=== Instructions for the task ===
Reply with every entry, repeated exactly as given.

Stored data entries:
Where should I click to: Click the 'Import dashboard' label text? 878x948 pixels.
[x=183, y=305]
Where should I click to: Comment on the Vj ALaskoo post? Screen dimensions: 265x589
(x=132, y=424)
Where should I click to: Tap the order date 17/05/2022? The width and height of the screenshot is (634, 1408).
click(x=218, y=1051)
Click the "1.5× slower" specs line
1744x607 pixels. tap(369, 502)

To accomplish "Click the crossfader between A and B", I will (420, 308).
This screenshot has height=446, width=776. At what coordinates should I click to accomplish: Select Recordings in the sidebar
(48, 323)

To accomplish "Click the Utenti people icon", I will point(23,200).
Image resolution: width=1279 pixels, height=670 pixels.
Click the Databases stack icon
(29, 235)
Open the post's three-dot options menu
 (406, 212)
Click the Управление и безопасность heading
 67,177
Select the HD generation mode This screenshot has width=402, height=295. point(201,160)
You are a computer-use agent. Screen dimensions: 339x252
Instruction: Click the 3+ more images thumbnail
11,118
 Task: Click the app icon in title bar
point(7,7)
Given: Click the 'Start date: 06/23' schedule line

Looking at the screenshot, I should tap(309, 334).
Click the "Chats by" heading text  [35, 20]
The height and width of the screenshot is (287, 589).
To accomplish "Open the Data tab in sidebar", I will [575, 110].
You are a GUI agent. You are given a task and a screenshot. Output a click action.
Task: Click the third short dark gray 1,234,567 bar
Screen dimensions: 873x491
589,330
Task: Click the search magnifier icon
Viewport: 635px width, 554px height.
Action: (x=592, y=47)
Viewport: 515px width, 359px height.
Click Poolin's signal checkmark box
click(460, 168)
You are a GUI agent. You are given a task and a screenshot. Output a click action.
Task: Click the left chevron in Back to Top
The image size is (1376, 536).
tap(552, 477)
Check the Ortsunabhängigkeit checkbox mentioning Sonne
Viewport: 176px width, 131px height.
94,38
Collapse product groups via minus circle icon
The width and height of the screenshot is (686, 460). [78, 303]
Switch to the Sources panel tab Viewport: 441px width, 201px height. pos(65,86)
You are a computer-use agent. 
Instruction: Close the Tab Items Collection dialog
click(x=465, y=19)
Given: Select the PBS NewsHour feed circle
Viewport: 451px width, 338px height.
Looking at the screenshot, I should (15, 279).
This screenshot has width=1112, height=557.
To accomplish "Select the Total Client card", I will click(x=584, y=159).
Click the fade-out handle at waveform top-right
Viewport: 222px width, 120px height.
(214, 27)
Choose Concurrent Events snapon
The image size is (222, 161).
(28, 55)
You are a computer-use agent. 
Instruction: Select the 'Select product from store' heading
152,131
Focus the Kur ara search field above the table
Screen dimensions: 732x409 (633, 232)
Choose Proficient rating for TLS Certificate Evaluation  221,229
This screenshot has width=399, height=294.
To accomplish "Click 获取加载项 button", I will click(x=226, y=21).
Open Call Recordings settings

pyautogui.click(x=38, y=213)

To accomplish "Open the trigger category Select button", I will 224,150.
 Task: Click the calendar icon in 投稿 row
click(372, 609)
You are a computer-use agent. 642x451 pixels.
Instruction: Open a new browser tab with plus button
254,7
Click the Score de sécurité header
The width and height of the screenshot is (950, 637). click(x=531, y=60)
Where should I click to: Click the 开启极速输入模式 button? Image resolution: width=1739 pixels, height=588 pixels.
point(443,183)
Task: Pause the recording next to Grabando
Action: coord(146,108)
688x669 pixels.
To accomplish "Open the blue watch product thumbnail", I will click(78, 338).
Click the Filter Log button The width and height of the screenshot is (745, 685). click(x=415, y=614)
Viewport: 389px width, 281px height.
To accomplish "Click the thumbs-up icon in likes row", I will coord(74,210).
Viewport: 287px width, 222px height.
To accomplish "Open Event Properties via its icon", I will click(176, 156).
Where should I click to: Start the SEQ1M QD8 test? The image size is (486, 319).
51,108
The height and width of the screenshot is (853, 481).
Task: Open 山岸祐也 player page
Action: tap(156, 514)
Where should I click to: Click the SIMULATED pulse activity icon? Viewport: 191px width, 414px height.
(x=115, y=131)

=== Your solution ===
Where should I click to: Click the 'Import dashboard' label text? 878x948 pixels.
[x=183, y=305]
Where should I click to: Comment on the Vj ALaskoo post? Screen dimensions: 265x589
(x=132, y=424)
Where should I click to: Tap the order date 17/05/2022? The width and height of the screenshot is (634, 1408).
click(x=218, y=1051)
Click the "1.5× slower" specs line
1744x607 pixels. tap(369, 502)

To accomplish "Click the crossfader between A and B", I will (420, 308).
This screenshot has height=446, width=776. At what coordinates should I click to accomplish: Select Recordings in the sidebar
(48, 323)

To accomplish "Click the Utenti people icon", I will point(23,200).
Image resolution: width=1279 pixels, height=670 pixels.
Click the Databases stack icon
(29, 235)
Open the post's three-dot options menu
 (406, 212)
Click the Управление и безопасность heading
 67,177
Select the HD generation mode This screenshot has width=402, height=295. point(201,160)
You are a computer-use agent. Screen dimensions: 339x252
Instruction: Click the 3+ more images thumbnail
11,118
 Task: Click the app icon in title bar
point(7,7)
Given: Click the 'Start date: 06/23' schedule line

Looking at the screenshot, I should tap(309, 334).
Click the "Chats by" heading text  [35, 20]
The height and width of the screenshot is (287, 589).
To accomplish "Open the Data tab in sidebar", I will [575, 110].
You are a GUI agent. You are given a task and a screenshot. Output a click action.
Task: Click the third short dark gray 1,234,567 bar
Screen dimensions: 873x491
589,330
Task: Click the search magnifier icon
Viewport: 635px width, 554px height.
Action: (x=592, y=47)
Viewport: 515px width, 359px height.
Click Poolin's signal checkmark box
click(460, 168)
You are a GUI agent. You are given a task and a screenshot. Output a click action.
Task: Click the left chevron in Back to Top
The image size is (1376, 536).
tap(552, 477)
Check the Ortsunabhängigkeit checkbox mentioning Sonne
Viewport: 176px width, 131px height.
94,38
Collapse product groups via minus circle icon
The width and height of the screenshot is (686, 460). [78, 303]
Switch to the Sources panel tab Viewport: 441px width, 201px height. pos(65,86)
You are a computer-use agent. 
Instruction: Close the Tab Items Collection dialog
click(x=465, y=19)
Given: Select the PBS NewsHour feed circle
Viewport: 451px width, 338px height.
Looking at the screenshot, I should (15, 279).
This screenshot has width=1112, height=557.
To accomplish "Select the Total Client card", I will click(x=584, y=159).
Click the fade-out handle at waveform top-right
Viewport: 222px width, 120px height.
(214, 27)
Choose Concurrent Events snapon
The image size is (222, 161).
(28, 55)
You are a computer-use agent. 
Instruction: Select the 'Select product from store' heading
152,131
Focus the Kur ara search field above the table
Screen dimensions: 732x409 (633, 232)
Choose Proficient rating for TLS Certificate Evaluation  221,229
This screenshot has width=399, height=294.
To accomplish "Click 获取加载项 button", I will click(x=226, y=21).
Open Call Recordings settings

pyautogui.click(x=38, y=213)

To accomplish "Open the trigger category Select button", I will 224,150.
 Task: Click the calendar icon in 投稿 row
click(372, 609)
You are a computer-use agent. 642x451 pixels.
Instruction: Open a new browser tab with plus button
254,7
Click the Score de sécurité header
The width and height of the screenshot is (950, 637). click(x=531, y=60)
Where should I click to: Click the 开启极速输入模式 button? Image resolution: width=1739 pixels, height=588 pixels.
point(443,183)
Task: Pause the recording next to Grabando
Action: coord(146,108)
688x669 pixels.
To accomplish "Open the blue watch product thumbnail", I will click(78, 338).
Click the Filter Log button The width and height of the screenshot is (745, 685). click(x=415, y=614)
Viewport: 389px width, 281px height.
To accomplish "Click the thumbs-up icon in likes row", I will coord(74,210).
Viewport: 287px width, 222px height.
To accomplish "Open Event Properties via its icon", I will click(176, 156).
Where should I click to: Start the SEQ1M QD8 test? The image size is (486, 319).
51,108
The height and width of the screenshot is (853, 481).
Task: Open 山岸祐也 player page
Action: tap(156, 514)
Where should I click to: Click the SIMULATED pulse activity icon? Viewport: 191px width, 414px height.
(x=115, y=131)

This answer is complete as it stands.